Auf Fürsprache des Präsidenten der Bayerischen Akademie der Wissenschaften, Justus von Liebig, gewinnt von Neumayer schließlich einen Gönner allerhöchsten Rangs: Der bayerische König Max II. gewährt ihm eine Finanzspritze mit der Begründung, es sei zwar vielleicht merkwürdig, dass ausgerechnet der Herrscher eines binnenländischen Staates die ozeanische Forschung unterstütze, er sei jedoch überzeugt, »dass die Ermittlung der Verhältnisse, die zur Sicherung und Beschleunigung der Seeverkehrswege die Grundbedingungen bieten, auch wesentlich zur Beförderung und Hebung des Handels dienen, nicht nur für Deutschland, sondern für die ganze Kulturwelt.«

Dankbar für die Weitsicht seines Königs und mit entsprechenden Mitteln ausgestattet, bricht von Neumayer 1856 erneut nach Australien auf, um eine bereits vorhandene Beobachtungsstation in Melbourne für seine Bedürfnisse auszubauen. Ein Jahr nach seiner Ankunft geht das Flagstaff Observatory in Betrieb. Nachdem die örtlichen Kolonialbehörden in Bezug auf das Projekt zunächst sehr zugeknöpft reagiert hatten, stellten sie schnell fest, dass auch die britische Seefahrt von Neumayers Forschungen profitieren kann, worauf sie sich bereit erklären, zukünftig die Kosten für den Betrieb des Observatoriums zu tragen, das bis heute besteht.
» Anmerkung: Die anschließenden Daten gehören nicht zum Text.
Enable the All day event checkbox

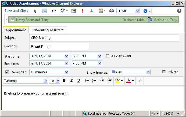[x=108, y=56]
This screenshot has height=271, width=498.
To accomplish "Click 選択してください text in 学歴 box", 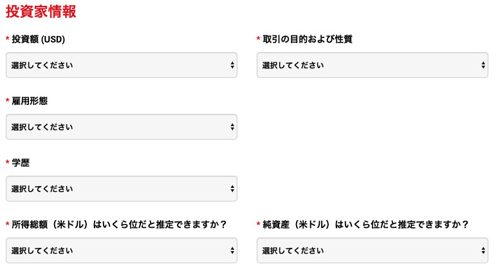I will click(x=42, y=189).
Sieben Jahre lang wird Georg von Neumayer als Direktor eigenhändig Daten sammeln, wozu er insgesamt 11000 Meilen, umgerechnet knapp 18000 Kilometer zu Fuß oder per Pferd, zurücklegt. Doch die Vermessung Australiens ist nur ein Zwischenschritt für ein noch viel ehrgeizigeres Projekt, das ihm schon seit Jahren im Kopf spukt: Der Pfälzer ist fasziniert von der Idee, das südliche Polarmeer zu erforschen. Georg von Neumayer ist fest davon überzeugt, dass die deutsche Seefahrt von einer Expedition ins Ewige Eis enorm profitieren könnte. Wie beim Observatorium in Melbourne muss er aber auch jetzt jahrelange Überzeugungsarbeit leisten, bis er die Admiralität der deutschen Marine schließlich an Bord hat.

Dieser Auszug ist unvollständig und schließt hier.